O constitucionalismo atual não seria o que é sem os direitos fundamentais. As normas que consagram os direitos fundamentais, junto com as que estabelecem a forma de Estado e o sistema econômico, são decisivas para definir o modelo constitucional de sociedade. Há um estreito nexo de interdependência, genético e funcional, entre o Estado de Direito e os direitos fundamentais: o Estado de Direito, como tal, exige e implica a garantia dos direitos fundamentais, enquanto que estes, para sua realização, exigem e implicam o Estado de Direito1.

Embora não haja unanimidade na doutrina acerca do conceito de direitos fundamentais, cujas origens costumam ser situadas nas declarações de direitos da Inglaterra medieval, da independência americana e da Revolução Francesa, é sabido que os chamados direitos fundamentais surgiram como uma forma de proteção do indivíduo contra a onipotência do Estado, ou seja, como freios e anteparos à interferência estatal ilegítima ou abusiva nas esferas de liberdade ou de autonomia individual. Eram, pois, direitos de defesa oponíveis ao Estado e limitadores da sua atuação, com uma característica de competência negativa.

À medida, porém, que o Estado foi evoluindo na direção do modelo de Estado social, os direitos fundamentais também foram se desenvolvendo e ampliando a sua significação, para compreender também algumas prestações positivas do Estado. Vale dizer, passaram a impor ao Estado certas condutas em benefício dos indivíduos.

Portanto, depois dos direitos civis e políticos, surgiram os chamados direitos econômicos e sociais, que são típicos "direitos de crédito", por meio dos quais os indivíduos passaram a ser credores de uma atuação do Estado nos campos econômico e social.

Então, os direitos fundamentais do homem passaram a ser entendidos como necessários à sobrevivência digna e à realização de toda pessoa humana como tal, atribuindo- se-lhes as características de historicidade (têm origem e desenvolvimento histórico), de inalienabilidade (são intransferíveis e inegociáveis) e de imprescritibilidade (nunca deixam de ser exigíveis).

Segundo Ferrajoli, os direitos fundamentais são valiosos porque contribuem para a paz, para a igualdade, para assegurar a democracia e, sobretudo, para a proteção dos mais fracos. São "a lei do mais fraco"2.

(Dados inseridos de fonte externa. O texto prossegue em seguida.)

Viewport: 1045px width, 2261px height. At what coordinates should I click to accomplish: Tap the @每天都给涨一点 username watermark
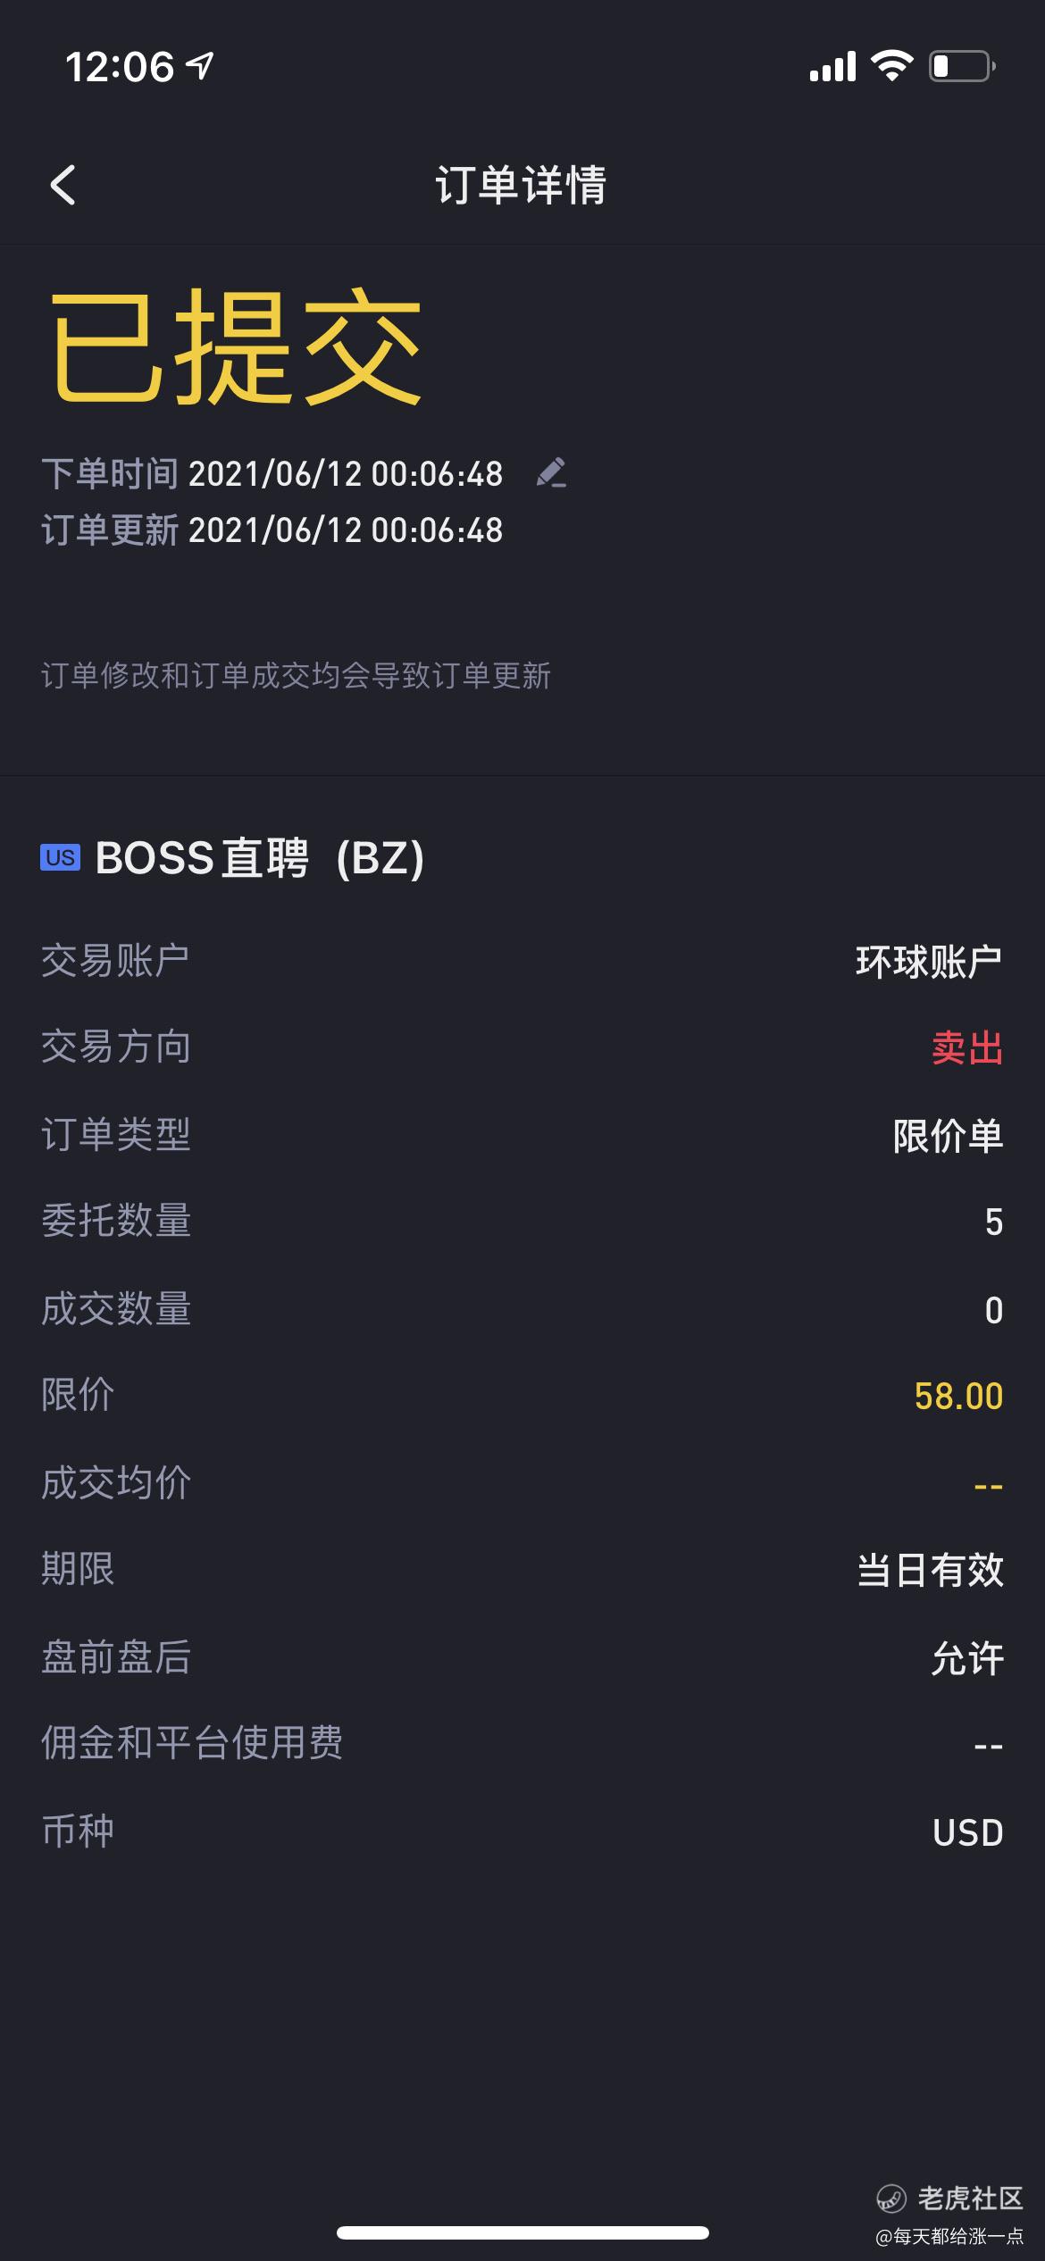pyautogui.click(x=949, y=2236)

Com o surgimento do chamado Estado Constitucional de Direito, os direitos fundamentais passaram a figurar, com maior ou menor intensidade, nas Constituições modernas e em outros documentos importantes, como a Declaração de Independência dos Estados Unidos, a Declaração dos Direitos do Homem e do Cidadão (França, 1789), as Convenções de Genebra sobre direitos humanos internacionais (1864, 1926 e 1929), o Tratado de Versalhes (1919), a Declaração Universal dos Direitos do Homem (ONU, 1948), o Pacto Internacional de Direitos Civis e Políticos e o Pacto Internacional de Direitos Econômicos, Sociais e Culturais (adotados pela ONU em 1966), a Declaração de Viena (1993) etc. Com essa constitucionalização e internacionalização, os direitos fundamentais passaram a ter também uma característica de universalidade ou universalização (em especial no mundo ocidental).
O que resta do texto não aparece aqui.